On appeal (20 October 2007, Wandsworth County Court), Mr Recorder Bueno QC reversed the decision, as he held that the airport manual was not enough to make the six-inch fall so common and generic to qualify as usual and expected. For him the manual was “confined to the apparent practice at Heathrow Airport” and required evidence that the six-inch drop is universal practice:

“There is, for example, no evidence whatever of the practice at other airports, whether in the UK or elsewhere, with regard to Boeing 777 aircraft or other aircraft with different exit characteristics, whether this form of alignment is universal, whether different types of jetway are used which eliminate the necessity for a step, whether ramps are employed, whether practices elsewhere are to give warnings – and so on and so forth. It would thus be unsafe to make a finding which is based only on the manual in use at Heathrow Airport…” (para 49).

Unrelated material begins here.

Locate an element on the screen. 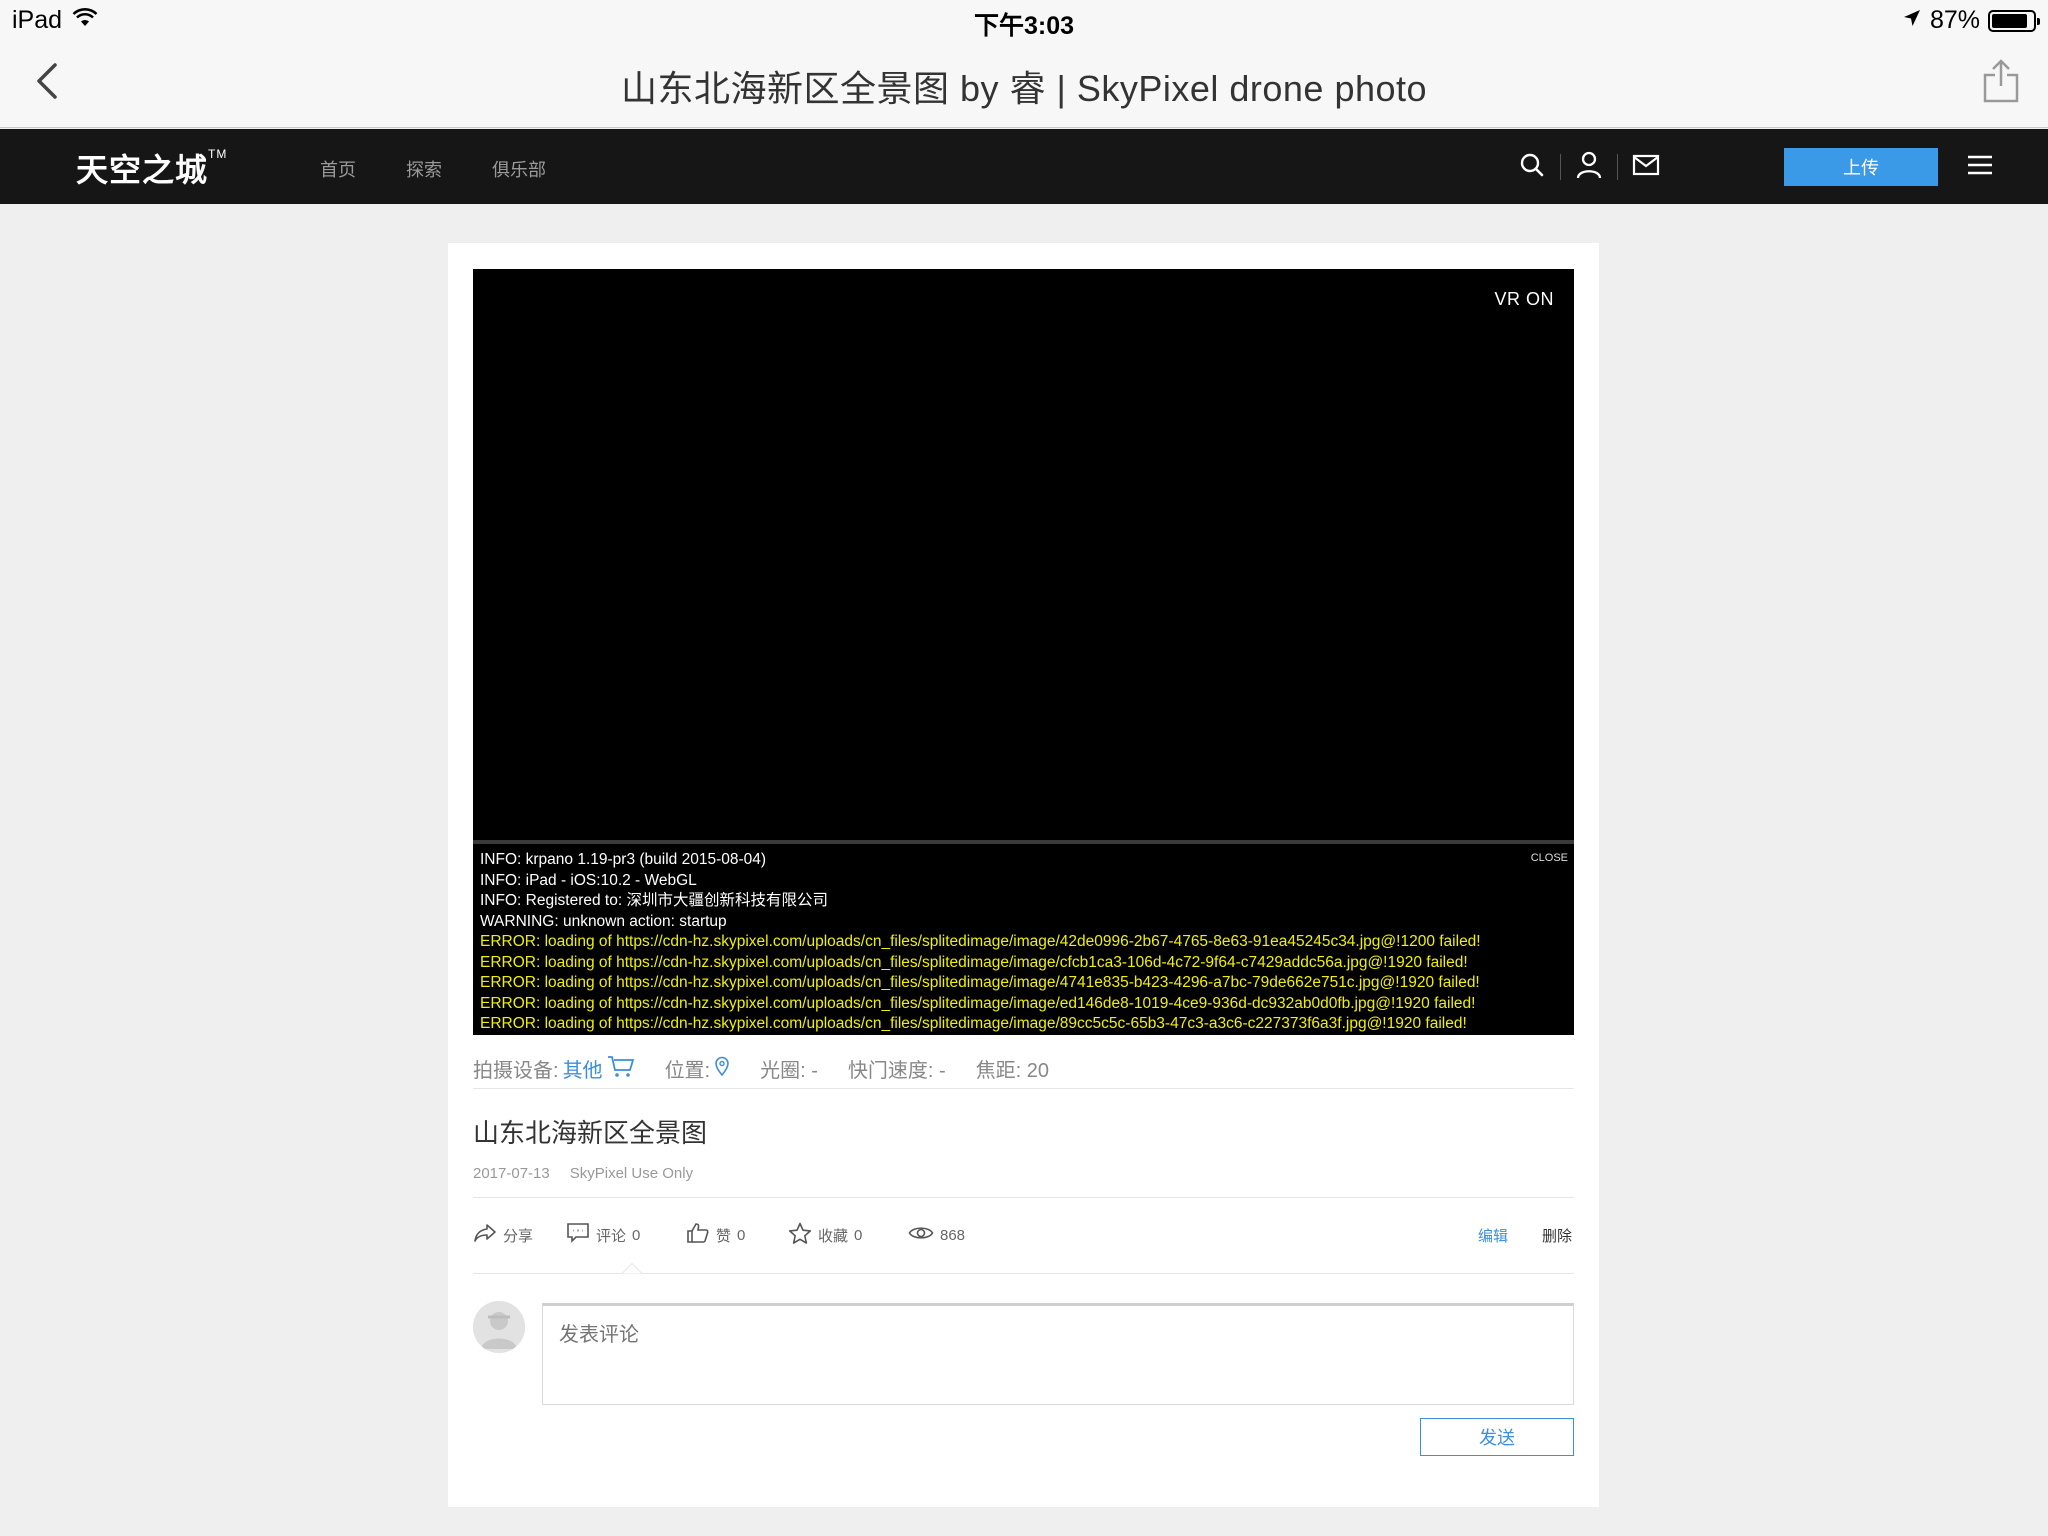 This screenshot has height=1536, width=2048. divider is located at coordinates (1024, 1198).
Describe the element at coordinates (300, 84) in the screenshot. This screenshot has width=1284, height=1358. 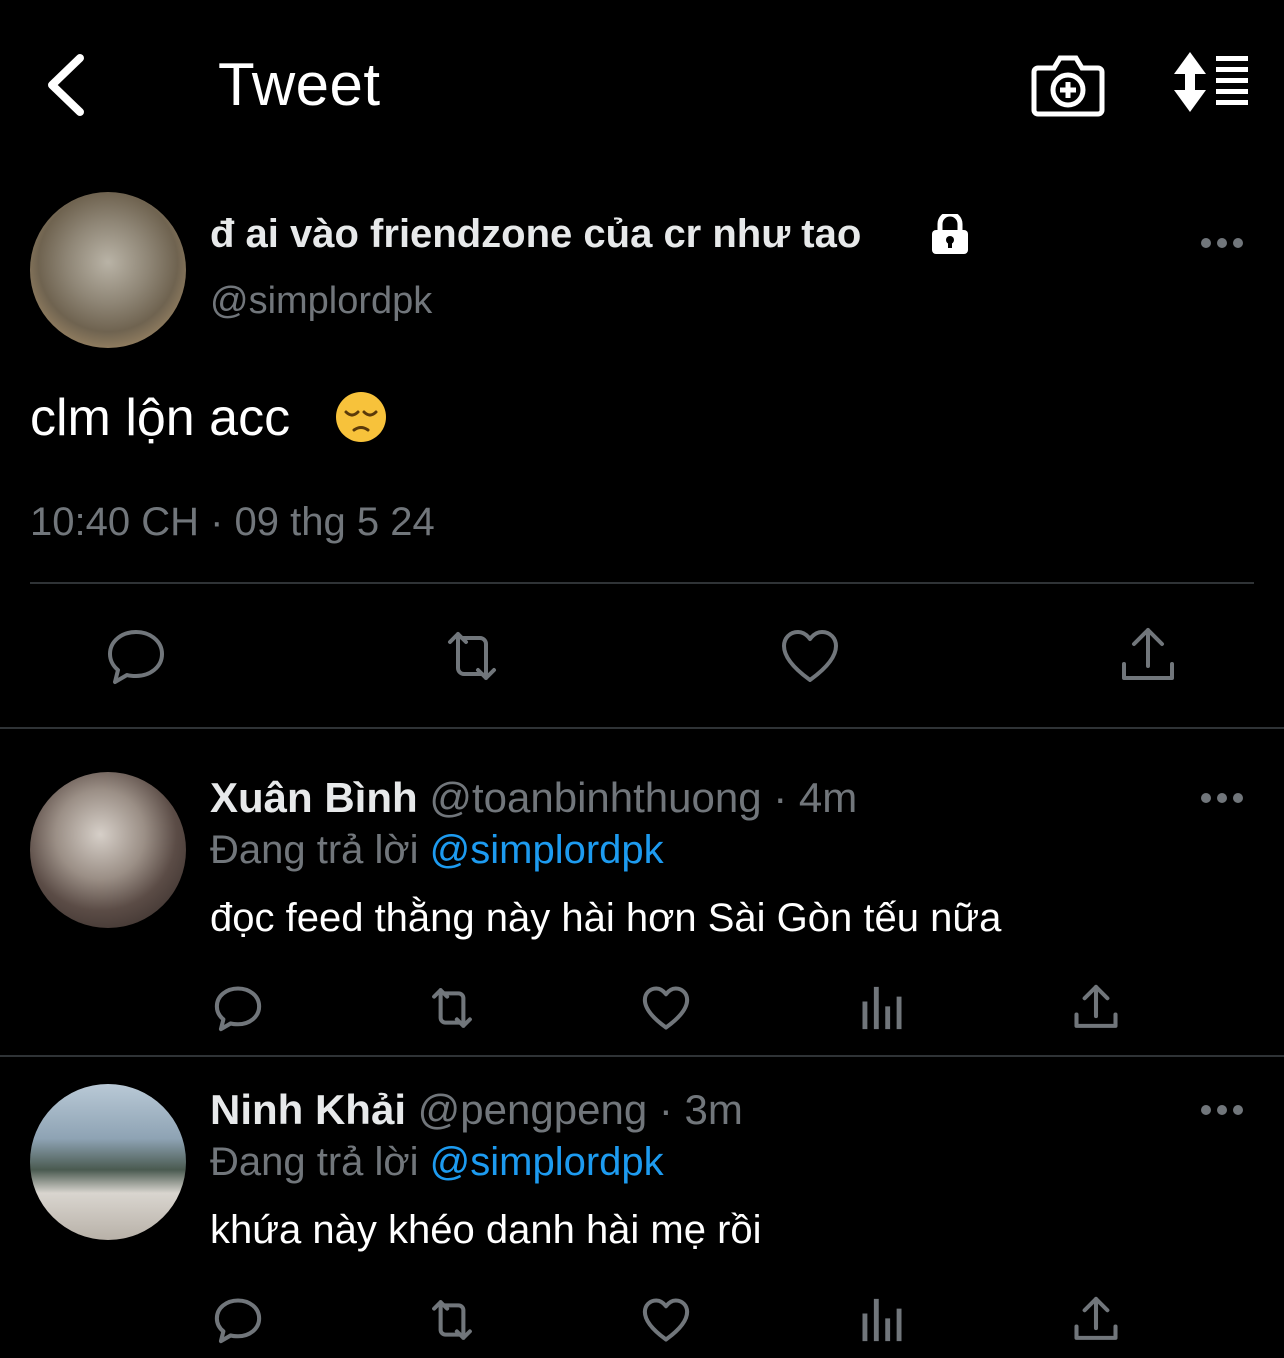
I see `page-title: Tweet` at that location.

I wrote in 2009 (Risk and Liability in Air law, paras 5.242-5.245) that this conclusion runs contrary to the spirit of the Convention and the reasons behind an interpretation that favours unexpectedness over foreseeability. I also hoped that it will not be used extensively, a statement that was accurate until the 12th of May 2021. It remains to be seen whether courts around the world will be persuaded by the new approach of the CJEU. If they do, there is a real risk that the interpretation of the term “accident” will be disunified by reference to domestic negligence concepts.